Operação revela sofisticação do tráfico internacional
Uma investigação do Departamento de Investigação sobre Entorpecentes (Denarc) resultou na apreensão de aproximadamente 40 quilos de "cocaína negra" em uma mansão de luxo localizada no bairro Ponta Negra, em Manaus. A droga, uma variação modificada da cocaína tradicional, foi especialmente desenvolvida para ser quase indetectável por cães farejadores e testes rápidos.
De acordo com o delegado Rodrigo Torres, diretor do Denarc, a residência chamou atenção por servir como "base para guarda e distribuição de drogas". A propriedade, que conta com campo de futebol e heliporto, era, nas palavras do delegado, "a princípio, acima de qualquer suspeita".
Como a droga foi descoberta
A operação policial começou no dia 17 de outubro, quando os agentes realizaram a primeira abordagem à mansão. Inicialmente, foram encontrados 16 quilos de cocaína branca tradicional. Porém, o elemento crucial da investigação surgiu com a apreensão de um caderno de anotações do tráfico.
O material, examinado posteriormente na delegacia, continha registros que mencionavam especificamente: "40 quilos, 42 quilos dentro de cadeiras e de quadros". Esta pista levou os policiais a retornarem ao local com cães farejadores, mas os animais não detectaram a presença das substâncias.
"O cão farejador passou e também não percebeu que se tratava aí de cocaína", revelou o delegado Torres. Diante do resultado negativo, os investigadores decidiram examinar manualmente móveis e quadros, descobrindo a droga escondida em fundos falsos dos objetos.
O mistério da cocaína que engana testes
Mesmo após a descoberta, o material apreendido não reagiu aos testes preliminares, gerando dúvidas sobre sua natureza. "No teste preliminar, como já era esperado, deu negativo. Mas no exame mais aprofundado foi constatado que tratava-se de cocaína, sim", explicou Torres.
A perita criminal Midori Hiraoka esclareceu em laboratório o motivo pelo qual a cocaína preta consegue enganar tanto cães quanto testes químicos. Segundo ela, os traficantes "modificam quimicamente" a substância, adicionando carvão ativado e outros corantes.
Estas substâncias "formam um complexo" que impede a reação química que gera a cor azul característica do teste tradicional e também mascara o odor da droga, tornando-a praticamente invisível aos métodos convencionais de detecção.
Valor e rota do entorpecente
Segundo o Delegado-Geral Bruno Fraga, essa "engenharia criminosa" torna o entorpecente de difícil detecção e, consequentemente, muito mais valioso no mercado ilegal. O valor da cocaína negra pode chegar a ser até 10 vezes mais caro do que a cocaína convencional.
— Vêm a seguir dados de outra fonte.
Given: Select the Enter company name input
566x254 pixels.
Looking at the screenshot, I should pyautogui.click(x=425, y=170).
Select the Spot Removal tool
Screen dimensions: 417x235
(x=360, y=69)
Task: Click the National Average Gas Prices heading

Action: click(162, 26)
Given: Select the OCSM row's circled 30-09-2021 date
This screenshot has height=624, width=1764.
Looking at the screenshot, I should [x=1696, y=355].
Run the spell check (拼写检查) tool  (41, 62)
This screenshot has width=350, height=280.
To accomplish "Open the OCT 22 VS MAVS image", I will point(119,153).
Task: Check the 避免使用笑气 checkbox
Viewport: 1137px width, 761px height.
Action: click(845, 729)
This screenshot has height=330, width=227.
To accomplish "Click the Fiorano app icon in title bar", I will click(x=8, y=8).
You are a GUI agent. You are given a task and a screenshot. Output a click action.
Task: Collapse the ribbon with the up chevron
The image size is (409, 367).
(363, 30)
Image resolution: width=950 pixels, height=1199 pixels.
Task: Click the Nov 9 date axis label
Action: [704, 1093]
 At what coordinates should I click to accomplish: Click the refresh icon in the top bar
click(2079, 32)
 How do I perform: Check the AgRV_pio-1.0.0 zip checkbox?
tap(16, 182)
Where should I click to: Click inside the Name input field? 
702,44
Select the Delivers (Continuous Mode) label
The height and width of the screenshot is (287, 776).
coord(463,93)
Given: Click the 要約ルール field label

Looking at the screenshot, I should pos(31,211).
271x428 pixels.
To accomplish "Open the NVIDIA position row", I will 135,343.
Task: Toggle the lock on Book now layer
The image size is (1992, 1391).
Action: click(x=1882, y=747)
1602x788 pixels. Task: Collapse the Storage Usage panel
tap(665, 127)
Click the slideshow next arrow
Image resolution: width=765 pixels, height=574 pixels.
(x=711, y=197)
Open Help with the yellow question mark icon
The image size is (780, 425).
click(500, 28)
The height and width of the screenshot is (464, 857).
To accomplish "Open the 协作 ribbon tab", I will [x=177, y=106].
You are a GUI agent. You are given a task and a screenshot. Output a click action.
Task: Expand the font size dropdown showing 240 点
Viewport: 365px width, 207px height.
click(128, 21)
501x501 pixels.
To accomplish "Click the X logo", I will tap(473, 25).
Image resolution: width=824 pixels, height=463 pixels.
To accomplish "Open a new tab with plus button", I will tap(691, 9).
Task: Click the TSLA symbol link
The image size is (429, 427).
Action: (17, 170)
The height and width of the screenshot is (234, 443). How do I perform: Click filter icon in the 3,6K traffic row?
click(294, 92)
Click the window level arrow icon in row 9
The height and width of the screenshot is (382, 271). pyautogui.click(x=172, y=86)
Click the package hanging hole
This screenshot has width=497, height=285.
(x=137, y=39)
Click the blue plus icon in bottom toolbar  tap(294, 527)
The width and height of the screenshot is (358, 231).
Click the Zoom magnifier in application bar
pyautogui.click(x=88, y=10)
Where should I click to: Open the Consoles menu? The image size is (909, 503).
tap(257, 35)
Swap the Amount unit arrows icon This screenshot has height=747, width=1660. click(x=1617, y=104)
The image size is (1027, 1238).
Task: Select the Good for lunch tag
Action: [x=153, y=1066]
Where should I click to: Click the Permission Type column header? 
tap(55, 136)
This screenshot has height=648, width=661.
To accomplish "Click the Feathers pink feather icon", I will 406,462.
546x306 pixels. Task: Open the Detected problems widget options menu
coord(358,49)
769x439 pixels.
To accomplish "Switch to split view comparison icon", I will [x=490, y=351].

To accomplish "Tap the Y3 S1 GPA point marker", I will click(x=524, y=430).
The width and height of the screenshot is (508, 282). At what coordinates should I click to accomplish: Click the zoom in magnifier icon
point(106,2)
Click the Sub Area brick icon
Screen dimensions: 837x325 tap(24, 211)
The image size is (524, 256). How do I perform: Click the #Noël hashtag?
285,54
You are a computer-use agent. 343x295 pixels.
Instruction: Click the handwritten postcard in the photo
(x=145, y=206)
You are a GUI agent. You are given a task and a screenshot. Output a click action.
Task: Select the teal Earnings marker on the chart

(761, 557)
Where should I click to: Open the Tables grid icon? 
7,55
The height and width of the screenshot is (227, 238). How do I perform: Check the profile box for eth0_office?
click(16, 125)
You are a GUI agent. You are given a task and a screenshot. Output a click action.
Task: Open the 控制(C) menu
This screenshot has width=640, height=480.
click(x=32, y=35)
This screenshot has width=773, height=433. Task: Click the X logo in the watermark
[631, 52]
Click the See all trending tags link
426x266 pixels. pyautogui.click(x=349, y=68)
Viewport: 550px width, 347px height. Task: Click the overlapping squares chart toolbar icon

A investigação aponta que a droga teve origem no Peru e tinha como destino provável a Austrália, seguindo a chamada "Rota do Solimões". Este caminho corta a Amazônia a partir da tríplice fronteira entre Brasil, Colômbia e Peru.
Vinícius Almeida, Coronel de Polícia Militar e Secretário de Segurança do Amazonas, destacou que em 2024, 43,2 toneladas de drogas foram apreendidas na região, um recorde histórico. Até o momento deste ano, a marca de apreensões já atingiu 39 toneladas.
Envolvidos e defesas
Na operação que encontrou a cocaína negra, a polícia prendeu o casal de caseiros: German Alonso Pires Rodrigues e Jeyme Farias Batalha, ambos peruanos. German trabalha para a proprietária do imóvel há mais de 10 anos.
A dona da mansão é Liege Aurora Pinto da Cruz, também peruana, de 74 anos. Ela não estava no Brasil no dia da ação policial e continua fora do país. Em nota, sua defesa informou que ela se colocou à disposição das autoridades para contribuir com as investigações.
A defesa de Liege alegou que ela frequentava a casa "de maneira esporádica aos finais de semana" e que o local onde os entorpecentes foram encontrados seria um "anexo destinado a moradia do caseiro".
Os advogados de German e Jeyme disseram ter feito um requerimento para um novo depoimento do casal, mas não comentaram especificamente sobre as drogas encontradas na propriedade.